Rubius Therapeutics, Inc. (Nasdaq: RUBY), a clinical-stage
biopharmaceutical company that is biologically engineering red
blood cells to create an entirely new class of cellular medicines
called Red Cell Therapeutics™ for the treatment of cancer and
autoimmune diseases, today provided an overview of the Company’s
achievements in 2021 and outlined its objectives for 2022. Pablo J.
Cagnoni, M.D., president and chief executive officer, will present
these updates on Wednesday, January 12, 2022, at 8:15 a.m. EST at
the virtual 40th Annual J.P. Morgan Healthcare Conference.
“In 2021, Rubius Therapeutics demonstrated strong execution in
advancing our clinical oncology pipeline and showing preclinical
proof of concept of our tolerance induction approach in
autoimmunity that could extend well beyond type 1 diabetes to other
T cell-mediated diseases,” said Pablo J. Cagnoni, M.D., president
and chief executive officer, of Rubius Therapeutics. “With the
initial clinical results from the Phase 1 clinical trial of RTX-240
in patients with advanced solid tumors reported in March 2021, we
provided clinical validation of the RED PLATFORM® and increased our
likelihood of success across our entire oncology pipeline of Red
Cell Therapeutics. With multiple data milestones on the horizon in
2022, we are on the cusp of potentially further validating the RED
PLATFORM and benefiting an even greater number of patients.”

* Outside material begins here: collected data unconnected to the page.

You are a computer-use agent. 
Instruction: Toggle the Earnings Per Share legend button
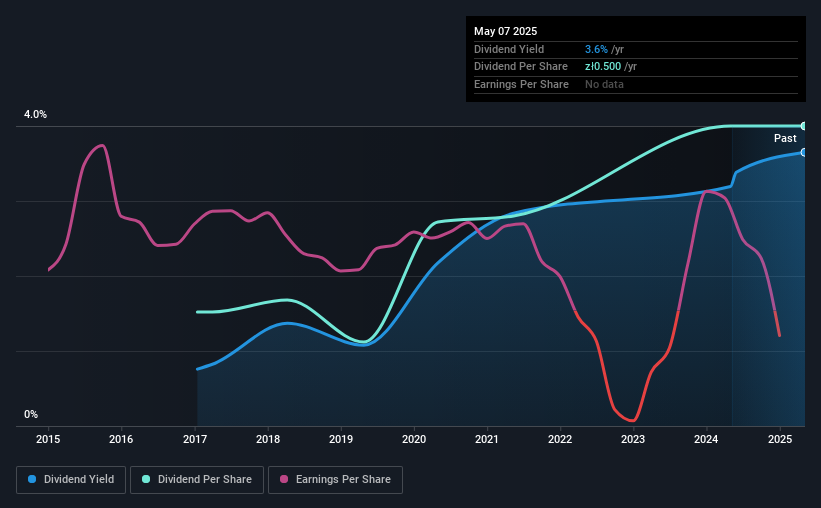(335, 480)
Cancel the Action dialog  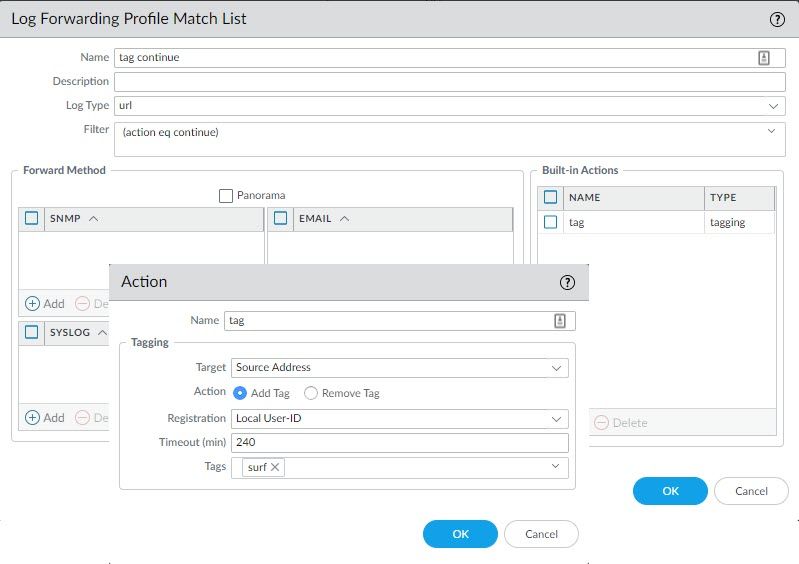(541, 534)
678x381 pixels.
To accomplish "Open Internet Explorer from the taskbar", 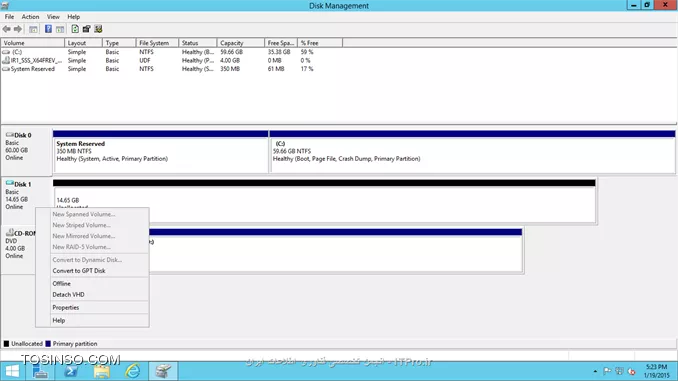I will click(x=133, y=371).
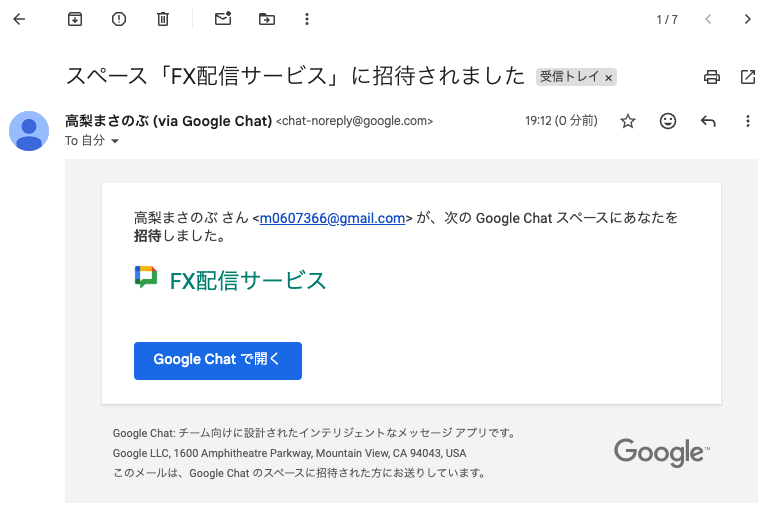The width and height of the screenshot is (784, 532).
Task: Click the m0607366@gmail.com email link
Action: coord(332,218)
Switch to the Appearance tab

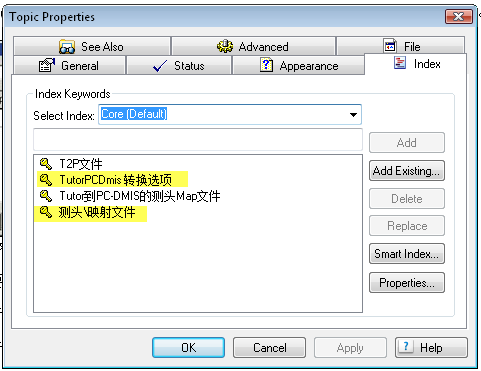click(298, 65)
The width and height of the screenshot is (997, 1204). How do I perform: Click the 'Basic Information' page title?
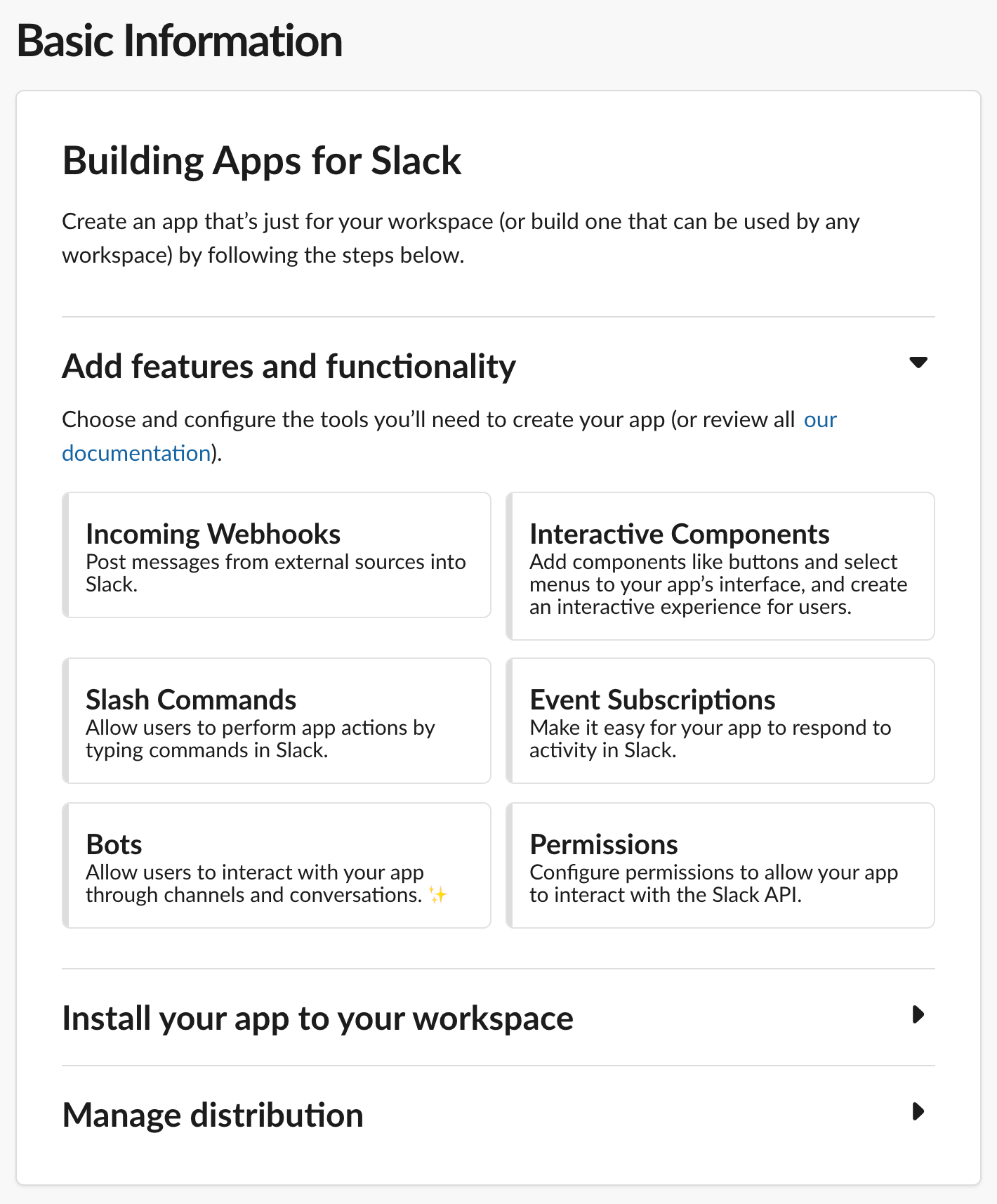(x=180, y=41)
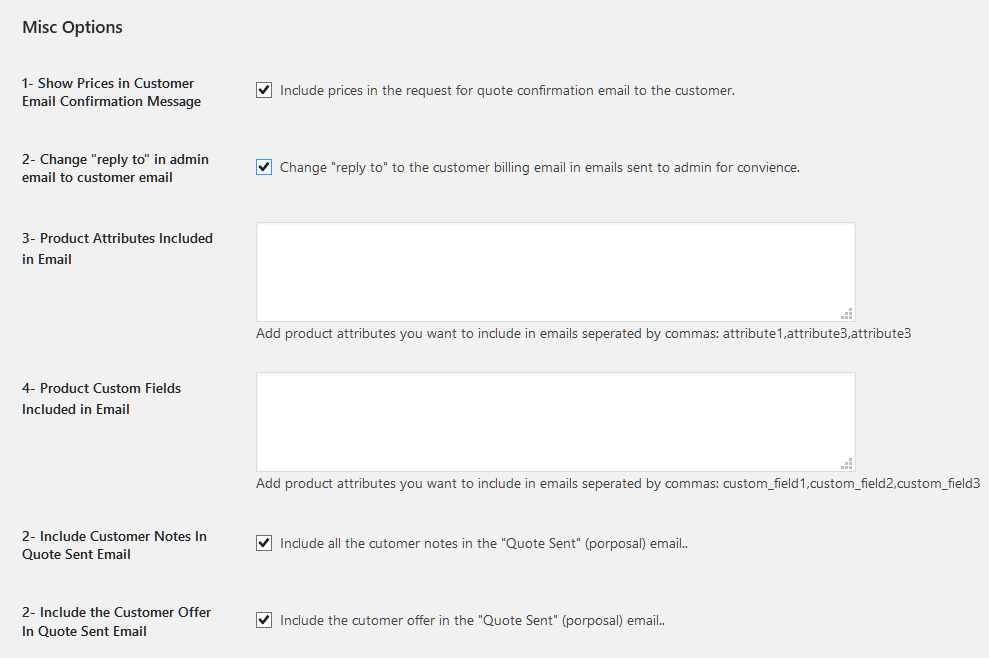
Task: Untick the Include the Customer Offer checkbox
Action: coord(264,620)
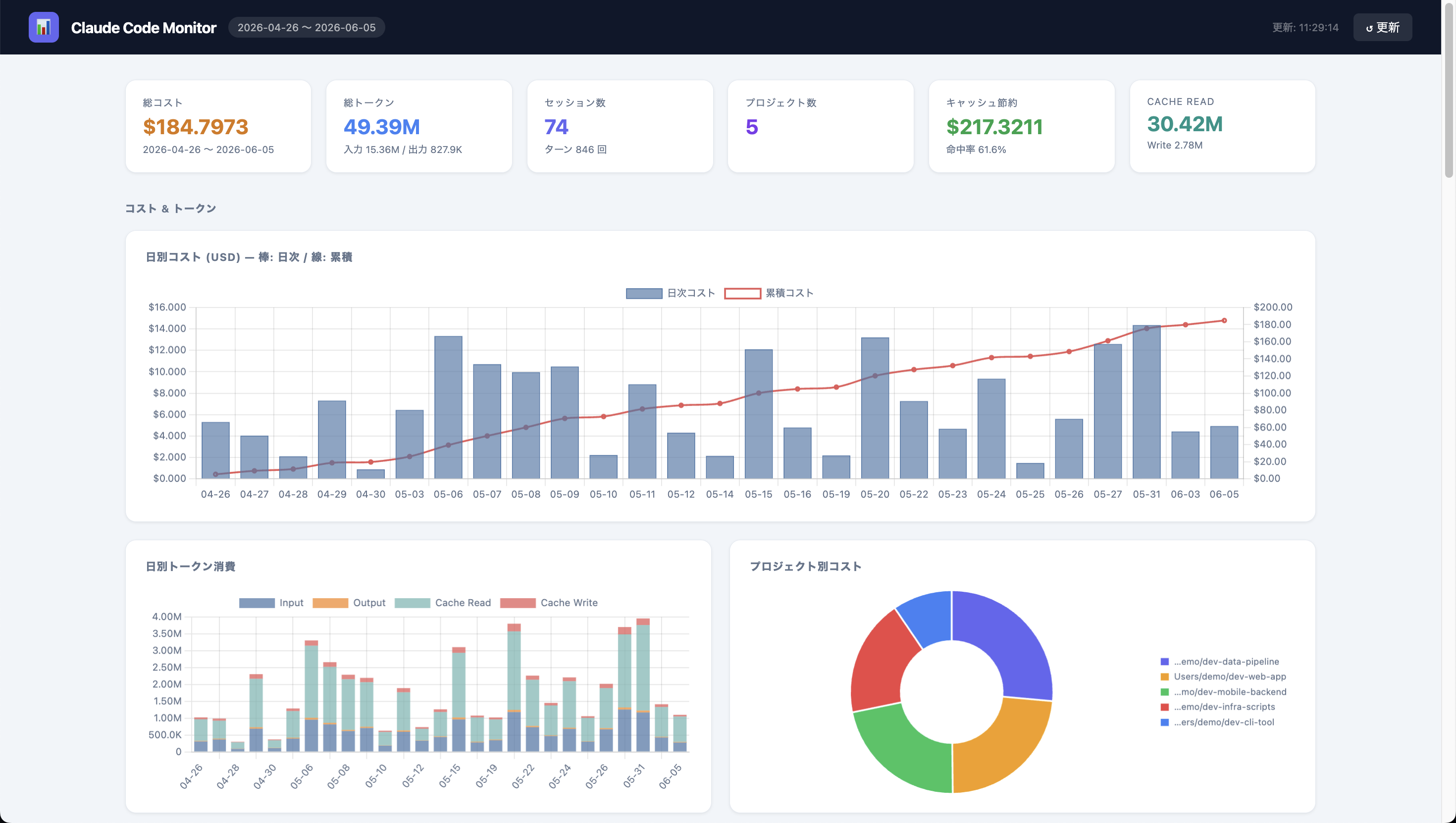Screen dimensions: 1456x823
Task: Click the dev-web-app legend square
Action: coord(1164,676)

Anticipated 2022 Catalysts and Operational
Objectives
- Present additional clinical results from the Phase 1 arm of the
RTX-240 Phase 1/2 clinical trial in advanced solid tumors and the
Phase 1 arm in relapsed/refractory acute myeloid leukemia (AML)
during the first quarter of 2022
- Initiate RTX-240 Phase 2 expansion cohorts in select solid
tumor types during the first quarter of 2022
- Report initial clinical results from the Phase 1 clinical trial
of RTX-321 in patients with advanced HPV 16-positive cancers during
the second half of 2022
- Present initial clinical data from the Phase 1 arm of the
RTX-240 clinical trial in combination with pembrolizumab in
patients with advanced solid tumors during the second half of
2022
- Scale to 200L bioreactors by mid-2022 to support potential
pivotal trial and eventual commercialization
2021 Achievements and Operational Updates
RED PLATFORM
- Enabling rapid and repeatable parallel generation of
therapeutic candidates with the programmable RED PLATFORM
- 1,000 different therapeutic proteins biologically engineered
since platform inception, underscoring the highly versatile and
programmable nature of the platform
- The platform creates multiple modalities for the treatment of
cancer and autoimmune disease and the ability to express hundreds
of thousands of copies of therapeutic proteins on or within the
cell to access numerous immune pathways
- Achieved clinical validation of the RED PLATFORM with initial
clinical results from the single-agent RTX-240 Phase 1 clinical
trial in advanced solid tumors, reported in March 2021
- RCTs are well tolerated, induce the desired biological effect
and generate clinical benefit in certain patients with advanced
solid tumors
- Advancing next generation artificial antigen-presenting cells
(aAPCs) with loadable MHC Class I, enabling the presentation of
multiple antigens on a single RCT and broadening the potential
patient population with a library of HLA types
Oncology
Broad Immune Stimulation
RTX-240
RTX-240 is an allogeneic, off-the-shelf cellular therapy product
candidate that is engineered to simultaneously present hundreds of
thousands of copies of the costimulatory molecule 4-1BB ligand
(4-1BBL) and IL-15TP (trans-presentation of IL-15 on IL-15Rα) in
their native forms. RTX-240 is designed to broadly stimulate the
immune system by activating and expanding both NK and CD8+ memory T
cells to generate a potent anti-tumor response.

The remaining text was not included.